Этому я вполне мог поверить, но от комментария я воздержался.
— Как мне не нравятся они, эти длинные очереди, эти длинные очереди, очереди, очереди, очереди, очереди, очереди, очереди, — прочитал поэт.
— Это все? — с надеждой спросил я.
— Это — первый куплет, — огорчил меня Хурта. — Кроме того, мне надо отдышаться.
— Мне показалось, что Ты сказал, что это короткое стихотворение, — заметил я.
— Тебе не надо слушать, если Ты того не желаешь, — обиженно сказал Хурта. — Я могу рассказать его Боадиссии.
— Нет, нет, — успокоил я алара. — Я только думал, что Ты говорил, что Ты сочинил короткое стихотворение.
— Оно таким и было, когда я сказал это, — пояснил он. — Но я с тех пор расширил это. Разве предмет не кажется достойным Вам более существенного рассмотрения?
— Конечно, — улыбнулся я.
Тем временем наша собственная очередь продвинулась лишь на несколько шагов.
— Тебе оно не понравилось? — спросил Хурта.
— Оно замечательно, — заверил его я. — Только, вот я не уверен, что оно столь же превосходно как многие из других твоих стихов.
— А что не так с этим? — заинтересовался сочинитель.
— Возможно, оно показалось мне немного длинноватым, — объяснил я. — Кроме того, оно может быть немного повторяющееся.

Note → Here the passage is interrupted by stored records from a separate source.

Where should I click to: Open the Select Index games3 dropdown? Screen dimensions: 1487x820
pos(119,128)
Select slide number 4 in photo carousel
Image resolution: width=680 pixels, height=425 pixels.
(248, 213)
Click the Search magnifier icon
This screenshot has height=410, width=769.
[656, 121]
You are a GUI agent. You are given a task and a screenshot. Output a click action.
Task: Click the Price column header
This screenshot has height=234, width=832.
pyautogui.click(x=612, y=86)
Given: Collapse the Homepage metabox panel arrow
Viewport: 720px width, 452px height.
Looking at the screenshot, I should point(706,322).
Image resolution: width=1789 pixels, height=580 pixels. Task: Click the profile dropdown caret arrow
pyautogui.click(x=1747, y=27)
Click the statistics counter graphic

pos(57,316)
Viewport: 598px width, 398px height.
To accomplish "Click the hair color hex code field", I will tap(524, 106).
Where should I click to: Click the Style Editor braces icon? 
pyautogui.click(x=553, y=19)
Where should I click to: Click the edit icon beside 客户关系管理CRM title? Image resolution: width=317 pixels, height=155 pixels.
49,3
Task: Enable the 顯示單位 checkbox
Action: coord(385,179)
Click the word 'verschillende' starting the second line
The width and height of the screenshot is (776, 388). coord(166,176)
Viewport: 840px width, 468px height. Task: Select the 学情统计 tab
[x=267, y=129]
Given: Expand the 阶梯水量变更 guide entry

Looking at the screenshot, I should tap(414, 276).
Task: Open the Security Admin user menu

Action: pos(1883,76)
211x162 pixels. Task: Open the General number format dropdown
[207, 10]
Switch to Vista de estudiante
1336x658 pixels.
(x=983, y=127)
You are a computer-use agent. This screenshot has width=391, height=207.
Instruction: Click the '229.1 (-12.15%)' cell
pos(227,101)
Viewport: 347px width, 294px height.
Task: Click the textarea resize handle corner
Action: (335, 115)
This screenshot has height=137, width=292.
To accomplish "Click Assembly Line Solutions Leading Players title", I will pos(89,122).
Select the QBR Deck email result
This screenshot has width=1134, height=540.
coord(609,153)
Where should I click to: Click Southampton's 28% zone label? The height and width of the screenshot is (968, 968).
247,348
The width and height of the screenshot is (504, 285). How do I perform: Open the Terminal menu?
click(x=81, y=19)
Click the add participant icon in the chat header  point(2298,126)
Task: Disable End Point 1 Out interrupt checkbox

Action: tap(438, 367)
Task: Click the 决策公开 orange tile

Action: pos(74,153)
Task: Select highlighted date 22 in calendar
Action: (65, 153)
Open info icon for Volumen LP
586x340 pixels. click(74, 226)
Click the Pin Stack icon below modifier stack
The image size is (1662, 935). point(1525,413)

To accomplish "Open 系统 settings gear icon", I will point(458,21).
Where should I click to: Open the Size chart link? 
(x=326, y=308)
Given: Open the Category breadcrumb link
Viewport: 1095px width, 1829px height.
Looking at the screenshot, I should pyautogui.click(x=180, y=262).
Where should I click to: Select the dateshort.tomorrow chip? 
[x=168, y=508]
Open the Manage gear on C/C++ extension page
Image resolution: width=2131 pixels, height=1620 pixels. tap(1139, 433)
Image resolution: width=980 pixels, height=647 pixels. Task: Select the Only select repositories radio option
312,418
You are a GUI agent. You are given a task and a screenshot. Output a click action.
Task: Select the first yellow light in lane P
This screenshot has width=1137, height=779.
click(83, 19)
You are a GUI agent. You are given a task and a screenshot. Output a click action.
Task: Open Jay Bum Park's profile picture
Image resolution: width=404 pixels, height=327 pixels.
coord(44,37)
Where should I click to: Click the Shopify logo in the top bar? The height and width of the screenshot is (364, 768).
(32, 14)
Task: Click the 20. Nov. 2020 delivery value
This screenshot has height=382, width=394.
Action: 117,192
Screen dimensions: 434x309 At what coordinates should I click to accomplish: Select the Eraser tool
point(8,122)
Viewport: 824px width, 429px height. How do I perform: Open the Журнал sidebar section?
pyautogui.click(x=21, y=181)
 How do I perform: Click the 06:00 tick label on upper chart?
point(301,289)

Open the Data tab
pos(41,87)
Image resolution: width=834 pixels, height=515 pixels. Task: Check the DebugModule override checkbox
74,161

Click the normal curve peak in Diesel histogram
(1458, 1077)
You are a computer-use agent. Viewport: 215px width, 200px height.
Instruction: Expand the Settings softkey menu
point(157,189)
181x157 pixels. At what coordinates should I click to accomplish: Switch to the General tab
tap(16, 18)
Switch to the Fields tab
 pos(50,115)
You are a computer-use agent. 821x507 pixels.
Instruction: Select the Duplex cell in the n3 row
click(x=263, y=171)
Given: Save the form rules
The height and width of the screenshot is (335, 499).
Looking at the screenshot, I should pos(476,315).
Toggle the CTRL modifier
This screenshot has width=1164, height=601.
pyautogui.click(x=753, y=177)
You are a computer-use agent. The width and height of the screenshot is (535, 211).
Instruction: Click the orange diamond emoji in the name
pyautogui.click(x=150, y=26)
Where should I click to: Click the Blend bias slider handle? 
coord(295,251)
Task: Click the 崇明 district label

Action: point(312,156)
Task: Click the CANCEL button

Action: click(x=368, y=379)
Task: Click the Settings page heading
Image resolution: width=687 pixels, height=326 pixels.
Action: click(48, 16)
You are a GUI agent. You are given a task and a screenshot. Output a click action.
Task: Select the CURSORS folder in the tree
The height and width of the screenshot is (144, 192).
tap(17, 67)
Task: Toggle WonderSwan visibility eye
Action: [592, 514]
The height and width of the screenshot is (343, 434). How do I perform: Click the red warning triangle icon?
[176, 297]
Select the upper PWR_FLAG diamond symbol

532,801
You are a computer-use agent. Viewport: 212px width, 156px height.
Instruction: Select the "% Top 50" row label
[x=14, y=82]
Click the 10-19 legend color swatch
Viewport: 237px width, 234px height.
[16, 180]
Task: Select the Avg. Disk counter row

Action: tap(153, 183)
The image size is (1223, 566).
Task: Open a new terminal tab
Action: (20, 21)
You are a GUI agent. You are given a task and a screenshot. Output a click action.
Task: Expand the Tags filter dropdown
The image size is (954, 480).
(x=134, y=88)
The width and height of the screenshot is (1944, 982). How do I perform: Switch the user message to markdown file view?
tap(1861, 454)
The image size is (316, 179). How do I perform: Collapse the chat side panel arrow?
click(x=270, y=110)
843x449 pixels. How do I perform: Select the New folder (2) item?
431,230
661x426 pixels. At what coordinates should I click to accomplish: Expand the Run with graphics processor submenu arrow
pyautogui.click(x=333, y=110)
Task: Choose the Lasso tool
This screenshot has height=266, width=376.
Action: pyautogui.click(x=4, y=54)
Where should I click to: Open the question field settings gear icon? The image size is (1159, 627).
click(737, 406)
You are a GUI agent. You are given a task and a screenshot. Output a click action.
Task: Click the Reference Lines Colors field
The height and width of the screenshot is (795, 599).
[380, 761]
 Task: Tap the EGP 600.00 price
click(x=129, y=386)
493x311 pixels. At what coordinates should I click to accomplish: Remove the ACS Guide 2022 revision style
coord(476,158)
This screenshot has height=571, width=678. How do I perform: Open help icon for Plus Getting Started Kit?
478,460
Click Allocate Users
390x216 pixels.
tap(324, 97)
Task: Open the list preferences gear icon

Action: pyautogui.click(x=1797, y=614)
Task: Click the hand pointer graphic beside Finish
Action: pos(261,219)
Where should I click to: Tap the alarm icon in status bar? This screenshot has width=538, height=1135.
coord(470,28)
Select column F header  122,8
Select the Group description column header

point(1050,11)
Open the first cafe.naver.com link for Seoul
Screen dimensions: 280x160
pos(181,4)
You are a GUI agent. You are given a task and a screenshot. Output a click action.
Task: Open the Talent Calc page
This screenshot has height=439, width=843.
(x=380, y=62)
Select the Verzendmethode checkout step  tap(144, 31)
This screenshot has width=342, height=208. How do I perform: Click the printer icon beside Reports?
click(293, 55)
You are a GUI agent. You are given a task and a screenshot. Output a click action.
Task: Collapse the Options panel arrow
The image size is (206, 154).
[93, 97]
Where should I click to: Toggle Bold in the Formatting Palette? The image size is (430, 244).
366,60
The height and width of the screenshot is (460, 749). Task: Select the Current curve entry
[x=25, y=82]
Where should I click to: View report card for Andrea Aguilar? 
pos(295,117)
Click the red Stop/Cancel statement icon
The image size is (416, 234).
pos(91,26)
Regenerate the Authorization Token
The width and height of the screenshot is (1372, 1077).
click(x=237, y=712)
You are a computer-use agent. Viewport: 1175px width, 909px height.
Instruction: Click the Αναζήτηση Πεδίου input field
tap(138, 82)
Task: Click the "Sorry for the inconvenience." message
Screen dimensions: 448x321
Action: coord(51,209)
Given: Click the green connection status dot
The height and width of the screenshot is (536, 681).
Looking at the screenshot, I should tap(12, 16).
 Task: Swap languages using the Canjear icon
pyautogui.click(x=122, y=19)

— Повторяющееся? — недоверчиво переспросил он.
— Да, — подтвердил я. — Например, касательно слова «очереди».
Разговаривая с Хуртой, а продолжал бдительно следить за товарищем передо мной, заявившим, что он — Филебас, якобы виноторговец из Торкадино.
Хурта рассмеялся до слез, и даже схватил меня за руку. Следить за Филебасом, сразу стало труднее, и я забеспокоился, как бы он не воспользовался этой возможностью, и не бросился наутек.
— Мой бедный, дорогой, добрый друг, — заявил Хурта. — Как же Ты простодушен! Как мало Ты знаешь о поэзии! Эти длина и повторяемость — преднамеренные. Конечно, я попытался передать тонкую аллегорию нескончаемости, выражая и передавая не в какой-то неясной манере, а в той, которую, возможно, Ты не пока еще полностью ухватил, иссушающую утомительность бюрократического насилия над духом и чувствами мужчины!